In the south and southwest suburbs of Chicago, we are fortunate to benefit from the Jennifer S. Fallick Cancer Support Centers in Homewood and Mokena, which offer a full range of support, counseling and educational services to help cancer patients and their loved ones cope with the emotional, psychological and social effects of cancer.
Ingalls has long been a supporter of the Cancer Support Center in Homewood and are proud to have actively collaborated with the center to open a second location in Mokena.
Thousands of Ingalls cancer patients and others have benefited from the services of the Cancer Support Center in Homewood over the last 15 years, and we’re pleased to help the center in its mission to reach out to cancer patients and their loved ones in the southwestern suburbs through the newest satellite location in Mokena.

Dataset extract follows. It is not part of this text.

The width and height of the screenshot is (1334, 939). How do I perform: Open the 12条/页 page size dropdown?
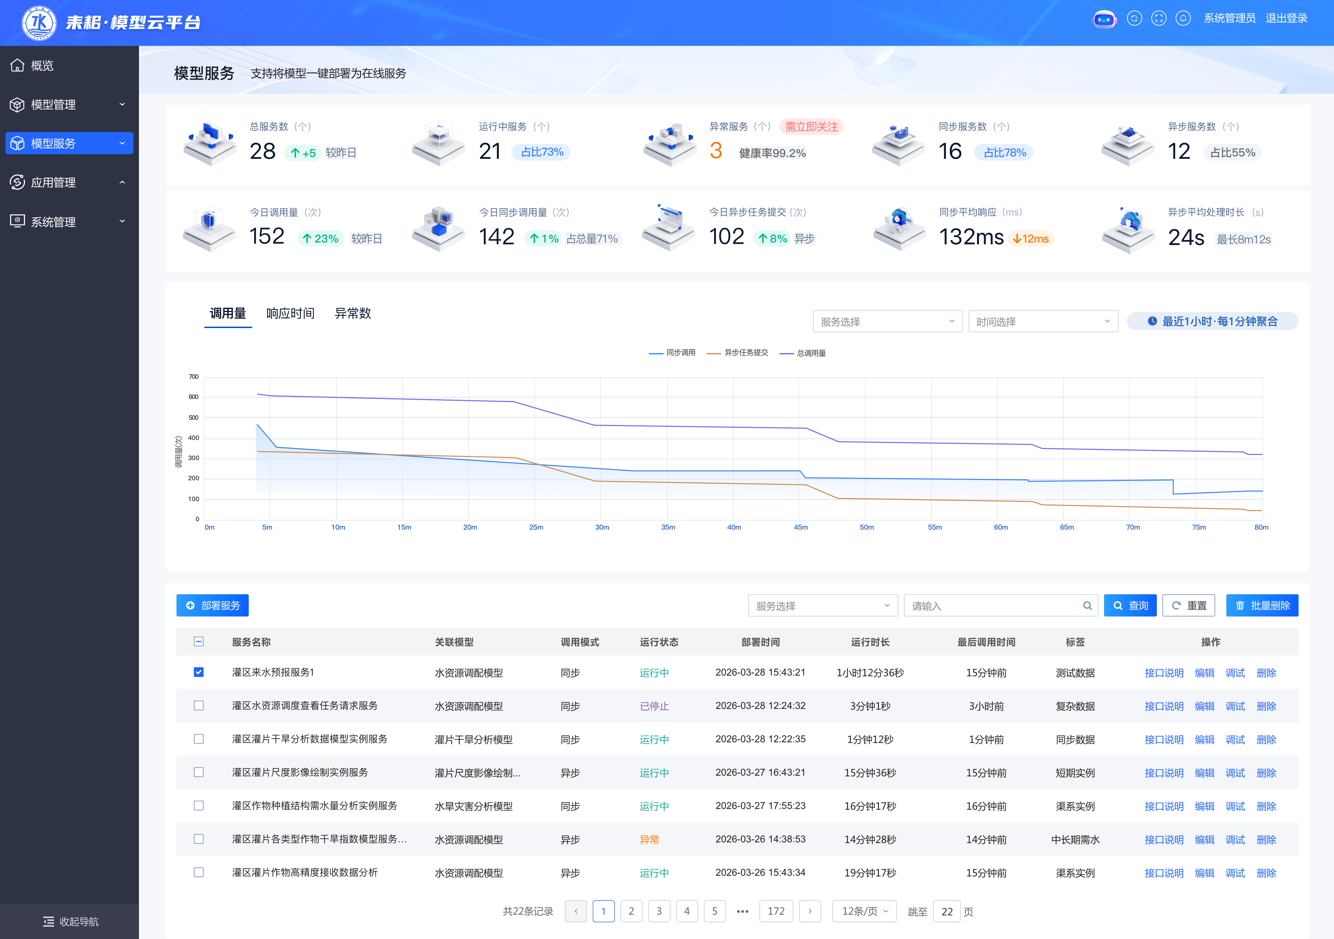[x=865, y=911]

At both locations, cancer patients and their loved ones can choose from a variety of completely free, professionally designed programs, including a resource library; cancer prevention, screenings and education; individual and family counseling and guidance; exercise and wellness programs; stress management; expressive arts; nutrition classes; social events; support groups; and grief support.
Only those who have been diagnosed with cancer and undergone its treatments can truly understand the physical and emotional impact that cancer has on every aspect of their life, but we as caregivers must make every effort to give them the support and the resources necessary to address all of their needs, physical, emotional and social.